David Hare's Skylight originally premiered at the National Theatre in London in 1995 before going on to play smash hit engagements in the West End and on Broadway the following year. When the 2014 production of Skylight opened in the West End in June it was praised by critics on both sides of the Atlantic.
Mulligan, in a crackling revival of David Hare's 'Skylight' that opened Thursday at the Golden Theater, starts and completes a spaghetti Bolognese during the first act, chopping onions and garlic and boiling water along the way. The whiff of sausage lingers deliciously during intermission. It's a fitting theatrical device because this show, quite simply, cooks. Mulligan, a spectacular Bill Nighy, the marvelous newcomer Matthew Beard and the director Stephen Daldry make alchemy onstage with their own red-hot talent. Funny, poignant and insightful, the West End transfer 'Skylight' is a full meal in a place where appetizers often pass as entrees.

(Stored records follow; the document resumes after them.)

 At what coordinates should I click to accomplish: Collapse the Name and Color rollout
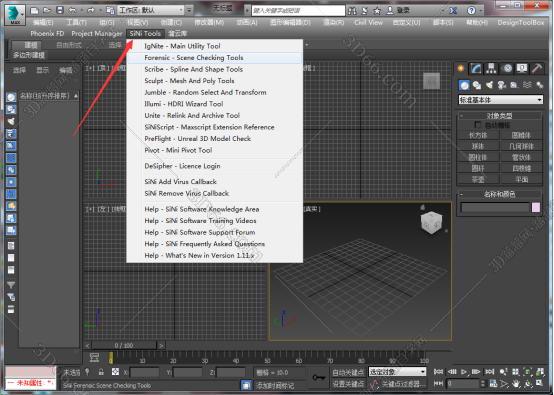pyautogui.click(x=461, y=194)
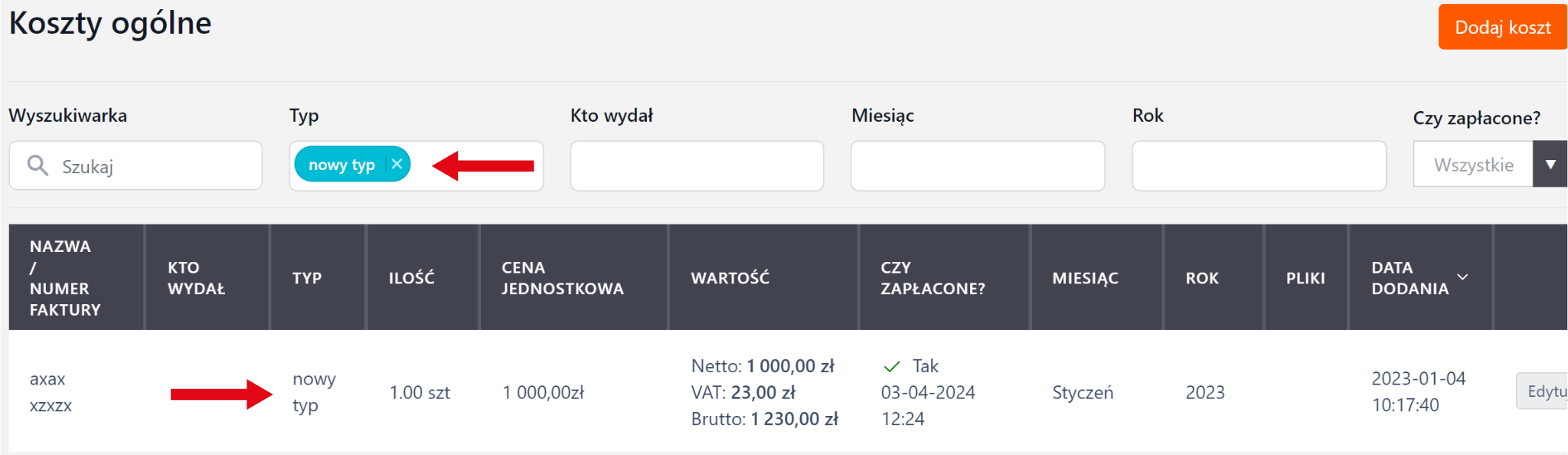Click the Edytuj button in the row
Viewport: 1568px width, 455px height.
[1542, 391]
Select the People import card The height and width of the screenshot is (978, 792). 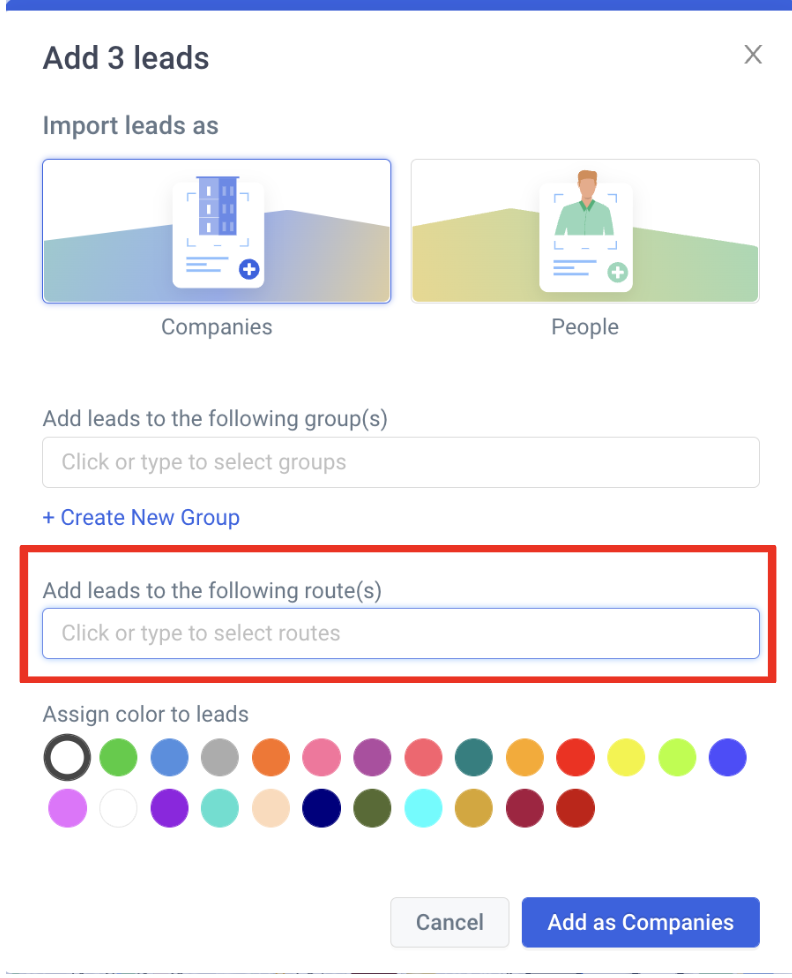click(x=585, y=231)
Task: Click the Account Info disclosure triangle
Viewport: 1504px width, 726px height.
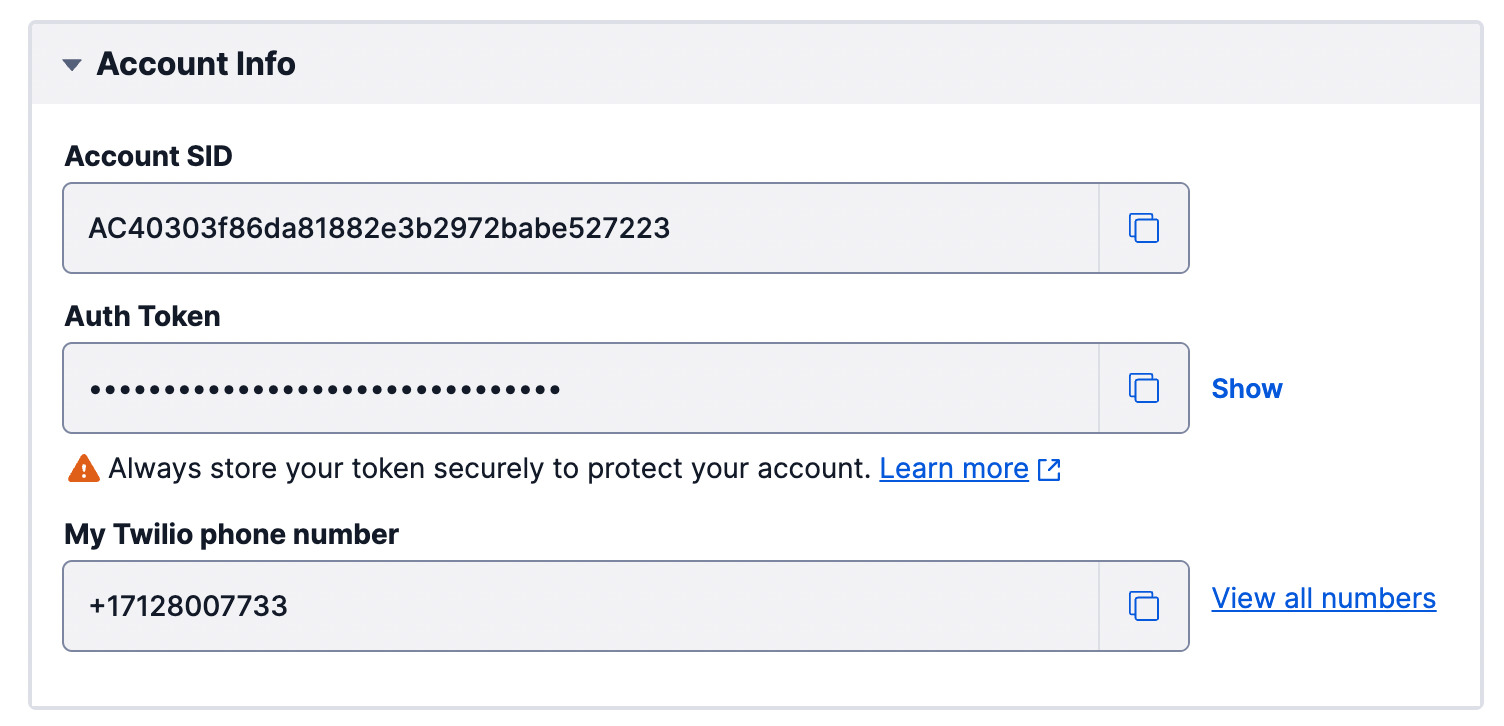Action: pos(71,63)
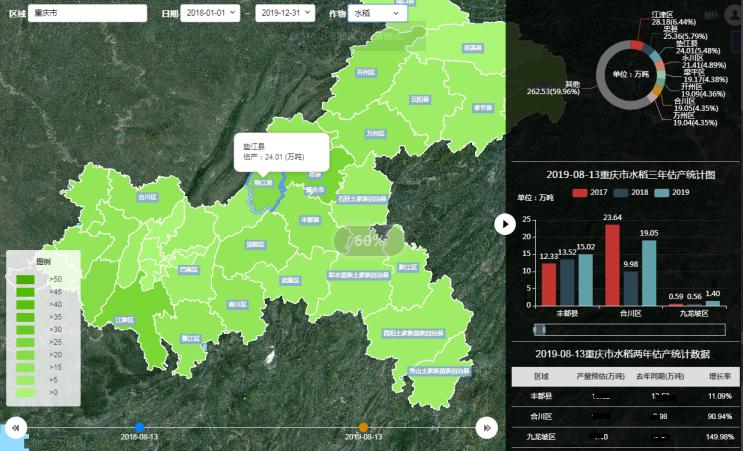Click the 江津区 label on the map
This screenshot has height=451, width=743.
point(124,321)
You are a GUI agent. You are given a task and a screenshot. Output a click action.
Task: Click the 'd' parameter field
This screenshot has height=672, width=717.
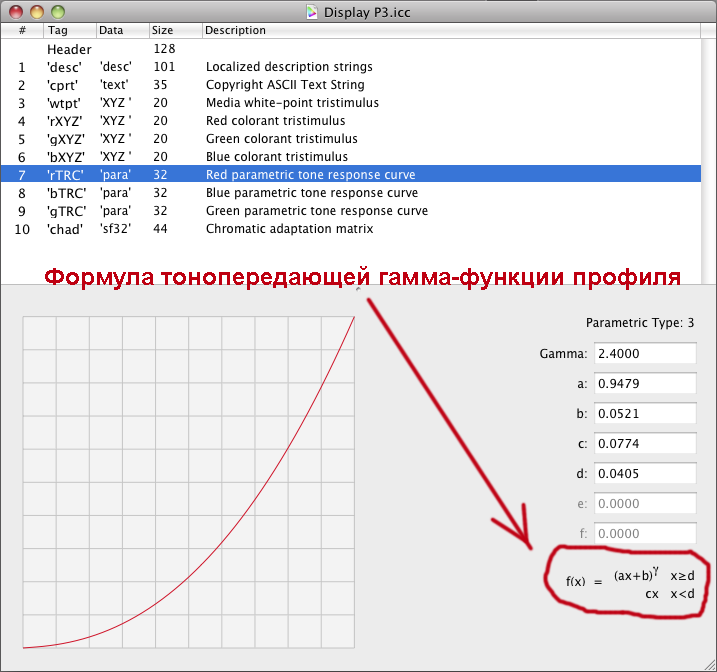pos(645,474)
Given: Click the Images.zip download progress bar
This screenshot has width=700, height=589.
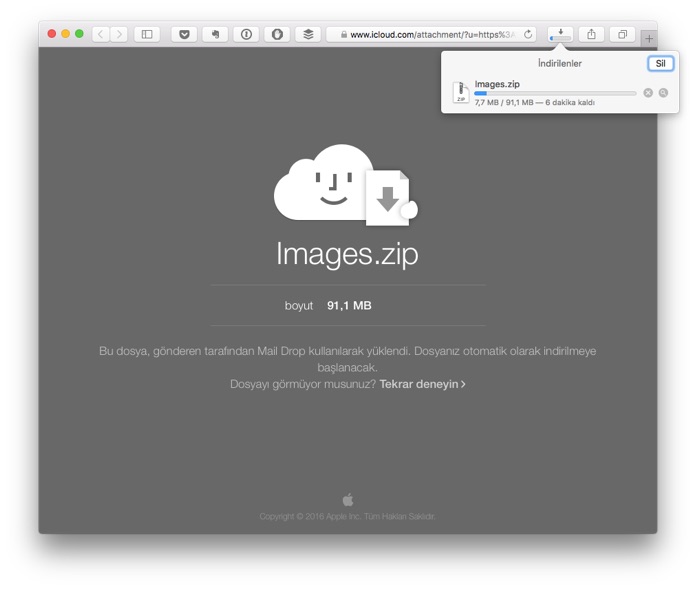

The sharp writing has Kyra both peeling away Tom's many layers, and peeling onions -- the actress cooks spaghetti Bolognese during the first act, and the theater fills with the tangy smell of the sauce. Mulligan slices and dices as she deploys Hare's complex dialogue, accusing her ex-lover of trying to mask his guilt with exorbitant expenditures...Mulligan makes cooking while acting seem easy; it can't be. Nighy, reprising a role he first played in 1997, is excellent at portraying his irritation with his surroundings, eyeing an unappealing morsel of cheese Kyra has asked him to grate as if it were a personal affront...Nighy's performance is full of that nervous energy that makes him so much fun to watch...Bob Crowley's set captures the anonymous feel of the freezing council flat, with a transparent wall that allows the audience to see beyond to the next set of soulless apartments. The design underscores the very different realities that Kyra and Tom, once inseparable, live in now -- 'Skylight' leaves you with the feeling there's no going back for either of them.